▶ _Given task_: Starting at the line that contains "Click the lock all padlock icon" and ending at the line that contains "Action: 163,252", write out only those lines as a JSON list of strings, one string per line. Skip blank lines and leave out the pictures.

▶ _Record set_:
-*-
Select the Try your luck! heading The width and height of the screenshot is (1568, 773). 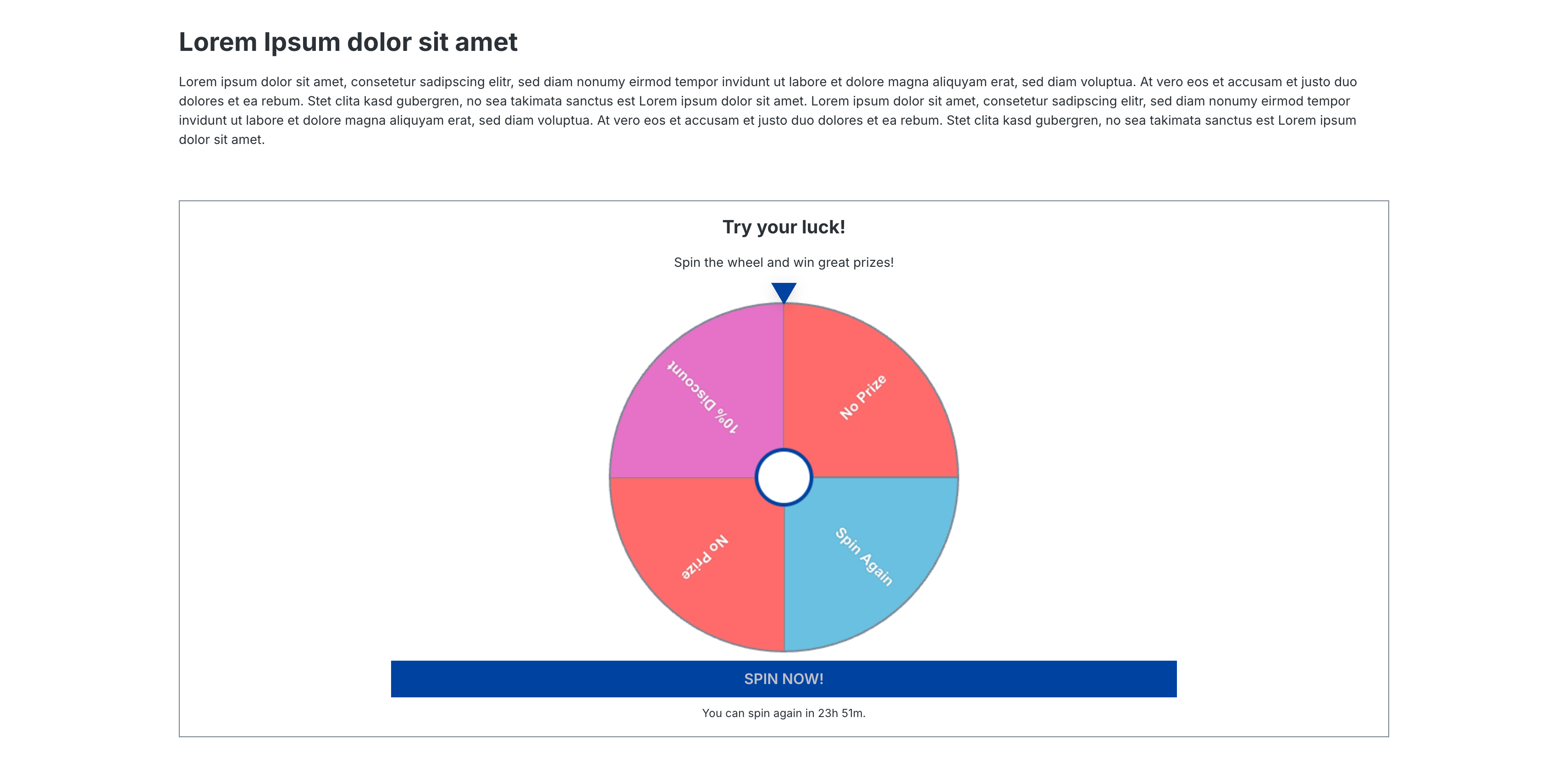coord(784,226)
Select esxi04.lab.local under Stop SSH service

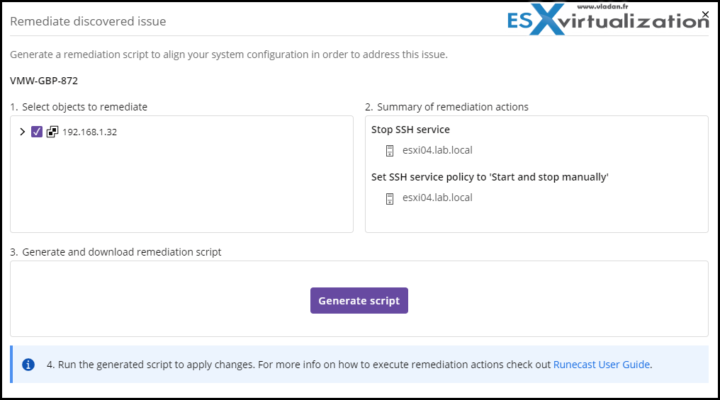click(x=437, y=150)
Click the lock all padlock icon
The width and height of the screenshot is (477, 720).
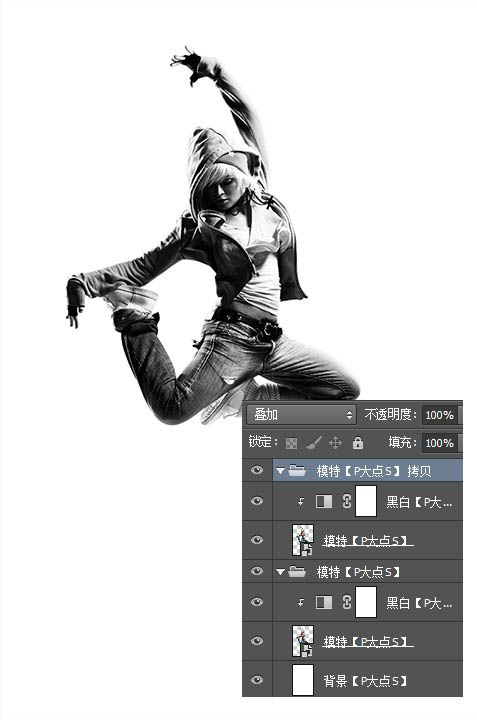(x=358, y=443)
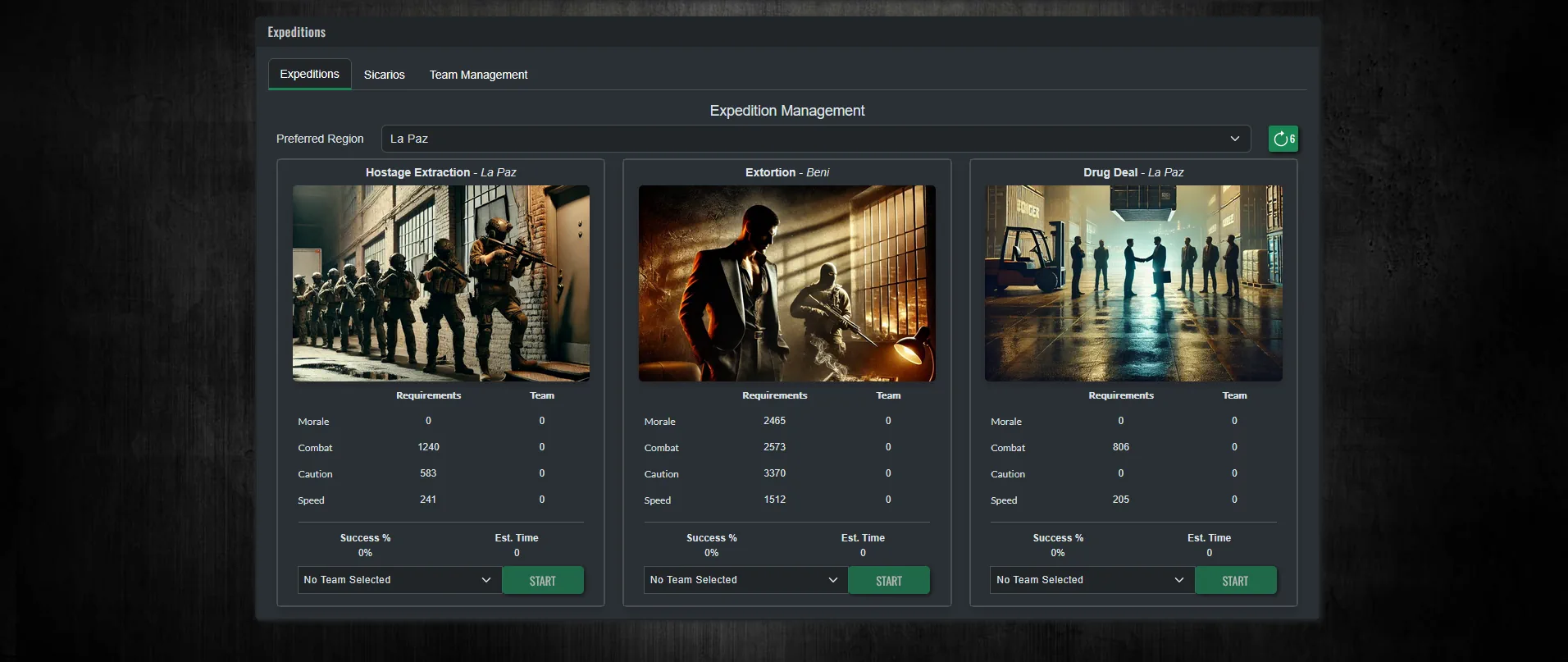Viewport: 1568px width, 662px height.
Task: Click the chevron arrow in Preferred Region field
Action: [x=1234, y=139]
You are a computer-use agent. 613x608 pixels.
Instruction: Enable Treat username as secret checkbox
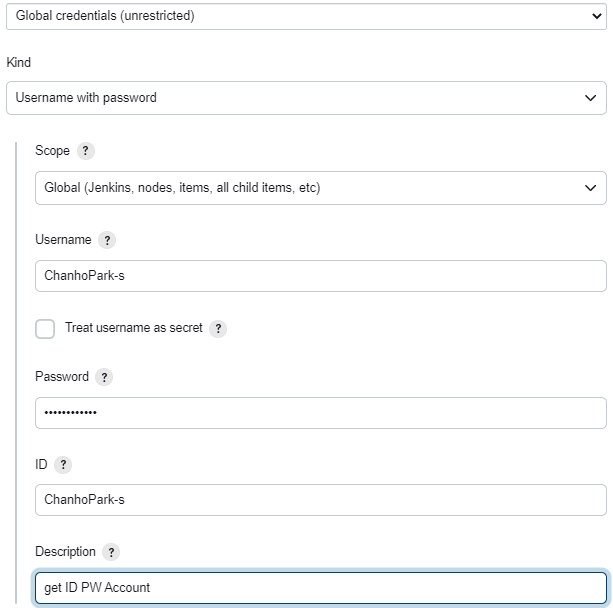[x=45, y=328]
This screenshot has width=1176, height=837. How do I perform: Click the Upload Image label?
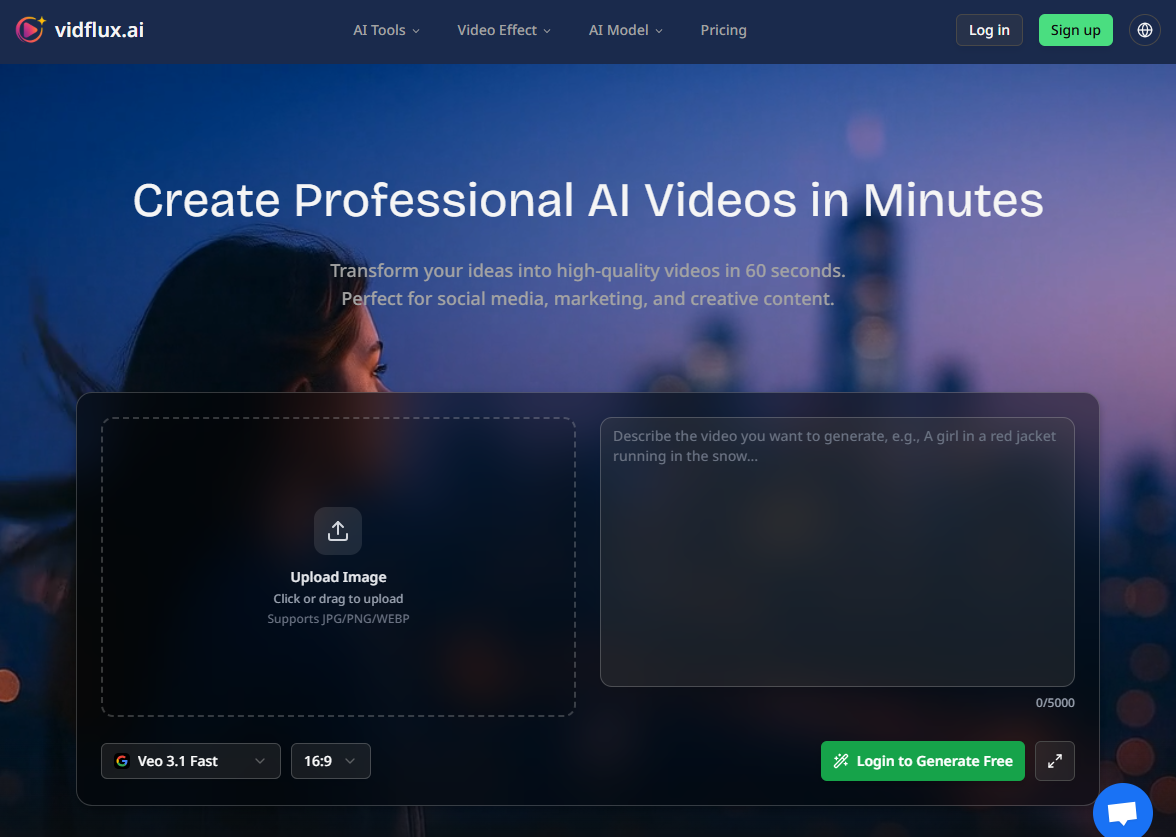pyautogui.click(x=338, y=577)
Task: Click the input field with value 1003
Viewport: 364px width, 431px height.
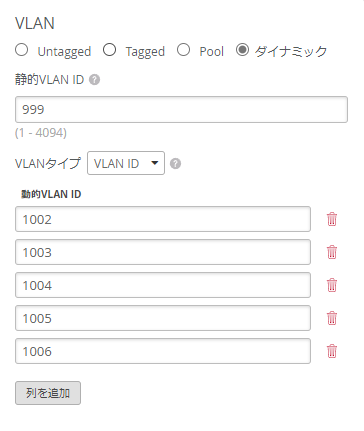Action: 163,252
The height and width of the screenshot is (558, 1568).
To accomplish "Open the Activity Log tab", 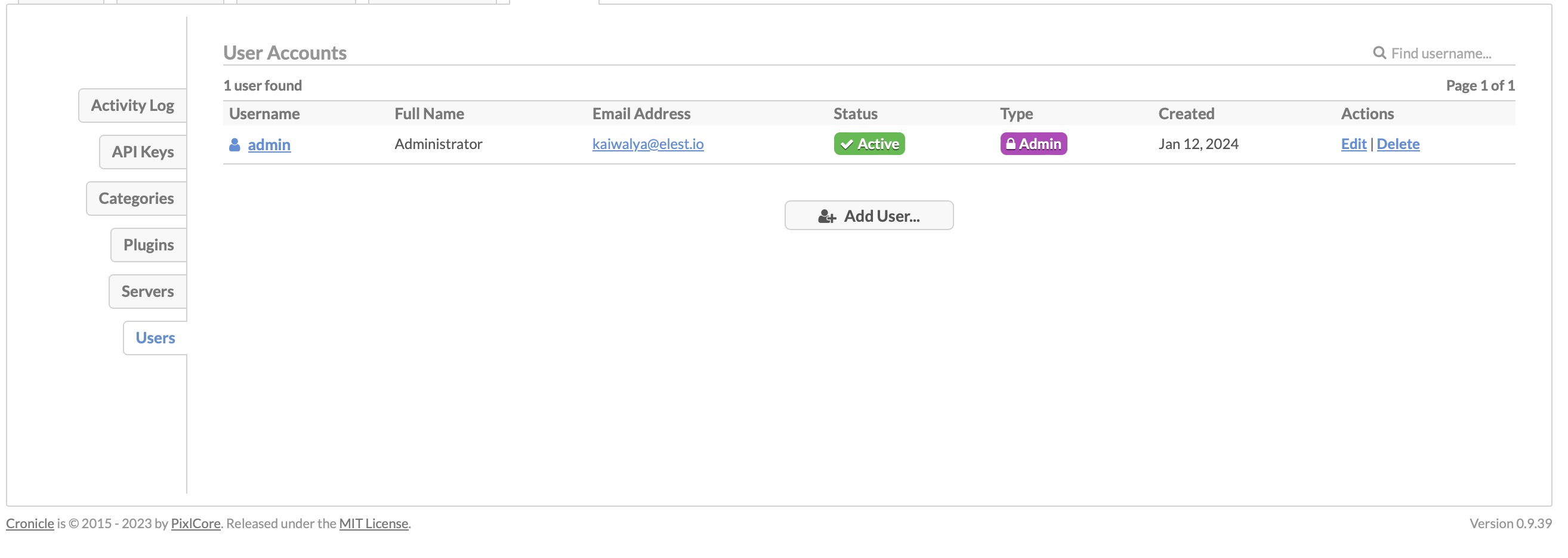I will click(x=132, y=106).
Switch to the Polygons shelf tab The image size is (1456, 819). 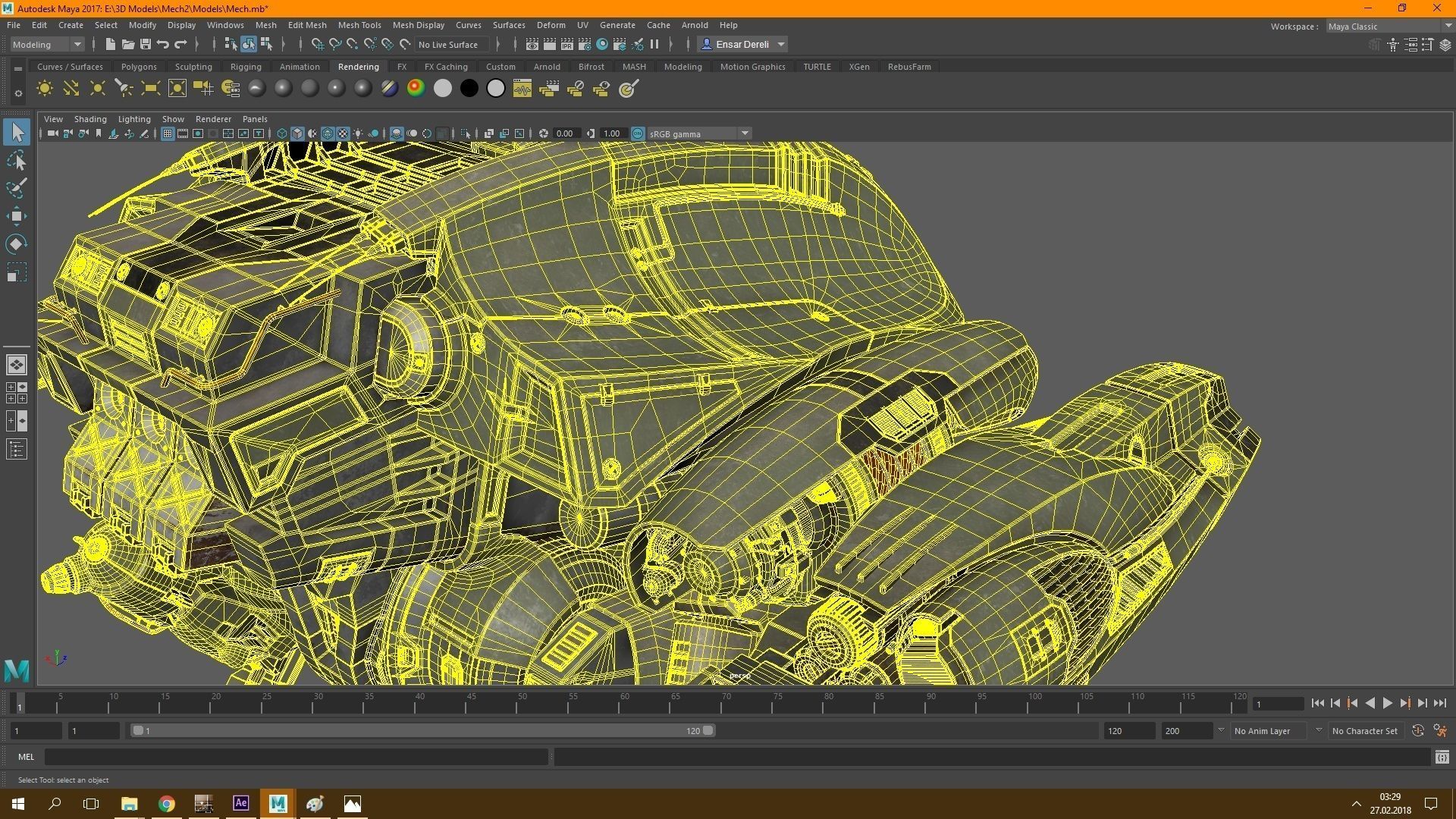(139, 67)
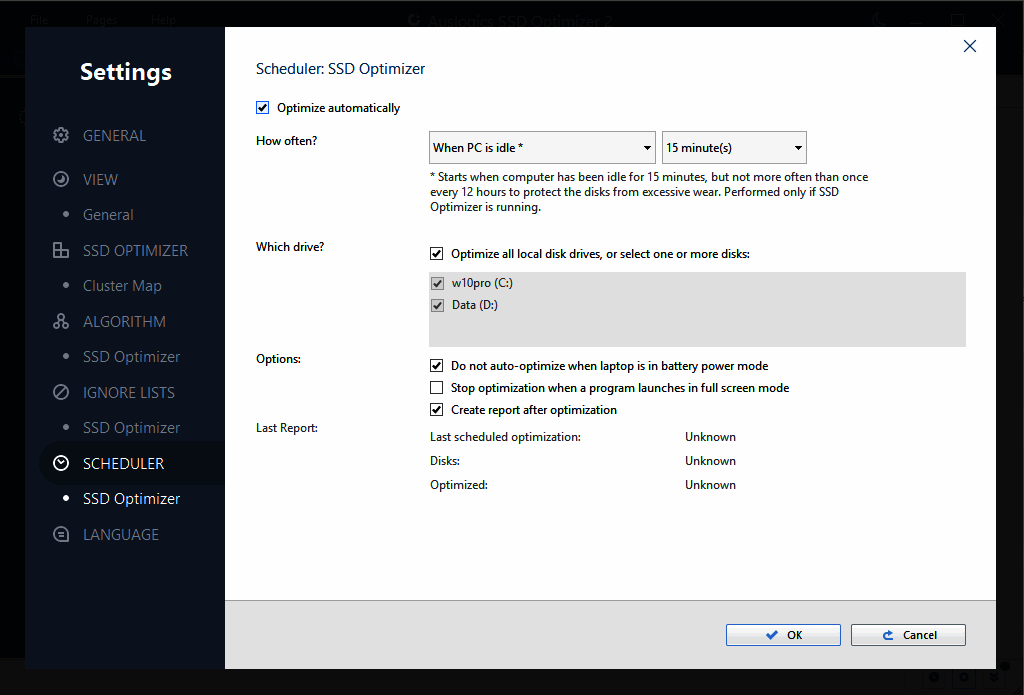
Task: Toggle battery power mode auto-optimize option
Action: coord(437,366)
-*-
▶ _Response to this task_:
[
  "Click the lock all padlock icon",
  "The width and height of the screenshot is (477, 720).",
  "(x=358, y=443)",
  "Viewport: 1568px width, 662px height.",
  "Task: Click the chevron arrow in Preferred Region field",
  "Action: [x=1234, y=139]",
  "You are a computer-use agent. 613x608 pixels.",
  "Instruction: Enable Treat username as secret checkbox",
  "[x=45, y=328]",
  "This screenshot has width=1176, height=837. How do I perform: Click the Upload Image label?",
  "pyautogui.click(x=338, y=577)",
  "Task: Click the input field with value 1003",
  "Viewport: 364px width, 431px height.",
  "Action: 163,252"
]